Het voorgaande betekent dat grief XII van [appellant] en [appellante] in zoverre slaagt. Het hof zal de hierna te vermelden veroordelingen uitvoerbaar bij voorraad verklaren.
9.11.
Het hof zal de vonnissen waarvan beroep vernietigen en opnieuw rechtdoen, dit met uitzondering van de proceskostenbeslissing van de rechtbank; voor een veroordeling van [appellant] en [appellante] in de kosten van de eerste aanleg bestaat naar het oordeel van het hof geen aanleiding. De vijfde grief van [geïntimeerde] faalt om die reden.
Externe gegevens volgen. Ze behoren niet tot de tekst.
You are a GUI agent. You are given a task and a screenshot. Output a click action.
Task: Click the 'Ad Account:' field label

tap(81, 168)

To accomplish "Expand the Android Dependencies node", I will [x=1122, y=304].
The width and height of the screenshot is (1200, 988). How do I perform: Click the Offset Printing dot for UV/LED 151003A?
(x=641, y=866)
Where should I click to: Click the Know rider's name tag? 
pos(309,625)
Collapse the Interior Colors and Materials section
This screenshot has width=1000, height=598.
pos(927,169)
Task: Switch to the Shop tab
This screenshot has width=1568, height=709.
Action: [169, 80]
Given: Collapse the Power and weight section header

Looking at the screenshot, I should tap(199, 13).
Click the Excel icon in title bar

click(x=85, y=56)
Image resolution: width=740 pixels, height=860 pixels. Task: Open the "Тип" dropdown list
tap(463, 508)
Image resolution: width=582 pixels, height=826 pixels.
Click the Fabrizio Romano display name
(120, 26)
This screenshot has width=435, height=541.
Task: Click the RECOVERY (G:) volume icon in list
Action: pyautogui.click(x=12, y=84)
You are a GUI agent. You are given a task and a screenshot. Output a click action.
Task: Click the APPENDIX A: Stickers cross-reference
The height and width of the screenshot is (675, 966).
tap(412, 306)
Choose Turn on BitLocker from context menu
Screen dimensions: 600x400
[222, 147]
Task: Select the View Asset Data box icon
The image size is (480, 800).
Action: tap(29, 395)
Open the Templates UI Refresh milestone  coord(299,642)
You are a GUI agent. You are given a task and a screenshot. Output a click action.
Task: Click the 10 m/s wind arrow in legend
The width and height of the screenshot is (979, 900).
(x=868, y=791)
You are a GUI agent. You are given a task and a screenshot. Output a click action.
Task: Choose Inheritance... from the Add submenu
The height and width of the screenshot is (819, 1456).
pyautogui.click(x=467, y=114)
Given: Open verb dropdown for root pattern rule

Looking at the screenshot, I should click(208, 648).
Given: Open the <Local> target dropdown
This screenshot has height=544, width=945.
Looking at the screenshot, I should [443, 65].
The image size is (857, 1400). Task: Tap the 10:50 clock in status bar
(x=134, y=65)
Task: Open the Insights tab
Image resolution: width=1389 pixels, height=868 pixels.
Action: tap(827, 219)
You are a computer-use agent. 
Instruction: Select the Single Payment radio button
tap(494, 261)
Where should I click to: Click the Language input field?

Het hof zal ook de kosten van het hoger beroep compenseren, dit gelet op de familierelatie van partijen.
9.12.
Grief 8 van [geïntimeerde] is een zogenaamde “veeggrief” en behoeft, na hetgeen in het voorgaande is overwogen en beslist, geen afzonderlijke bespreking.

10.De uitspraak

in principaal en in incidenteel hoger beroep
Het hof:
vernietigt de vonnissen waarvan beroep, behoudens de proceskostenbeslissing van de rechtbank in het eindvonnis zowel in conventie als in reconventie;
in zoverre opnieuw rechtdoende:
stelt de verdeling van de nalatenschap van [moeder] vast zoals hiervoor in de rechtsoverwegingen 9.6 tot en met 9.8 is overwogen en beslist;
veroordeelt [geïntimeerde] om ter zake van overbedeling aan [appellante] een bedrag te betalen van
€ 841.908,64, te vermeerderen met de wettelijke rente over dit bedrag vanaf de dag van betekening van dit arrest tot aan de dag van voldoening;
veroordeelt [geïntimeerde] voorts om ter zake van overbedeling aan [appellant] een bedrag te betalen van
€ 442.176,02, te vermeerderen met de wettelijke rente over dit bedrag vanaf de dag van betekening van dit arrest tot aan de dag van voldoening;
wijst af het over en weer meer of anders gevorderde;
bekrachtigt de proceskostenbeslissing van de rechtbank;
verklaart de voormelde veroordelingen uitvoerbaar bij voorraad;
compenseert de kosten van het hoger beroep in die zin dat iedere partij de eigen kosten moet dragen.
Dit arrest is gewezen door mrs. M.G.W.M. Stienissen, M.E. Smorenburg en T.J. Mellema-Kranenburg en in het openbaar uitgesproken door de rolraadsheer op 27 november 2018.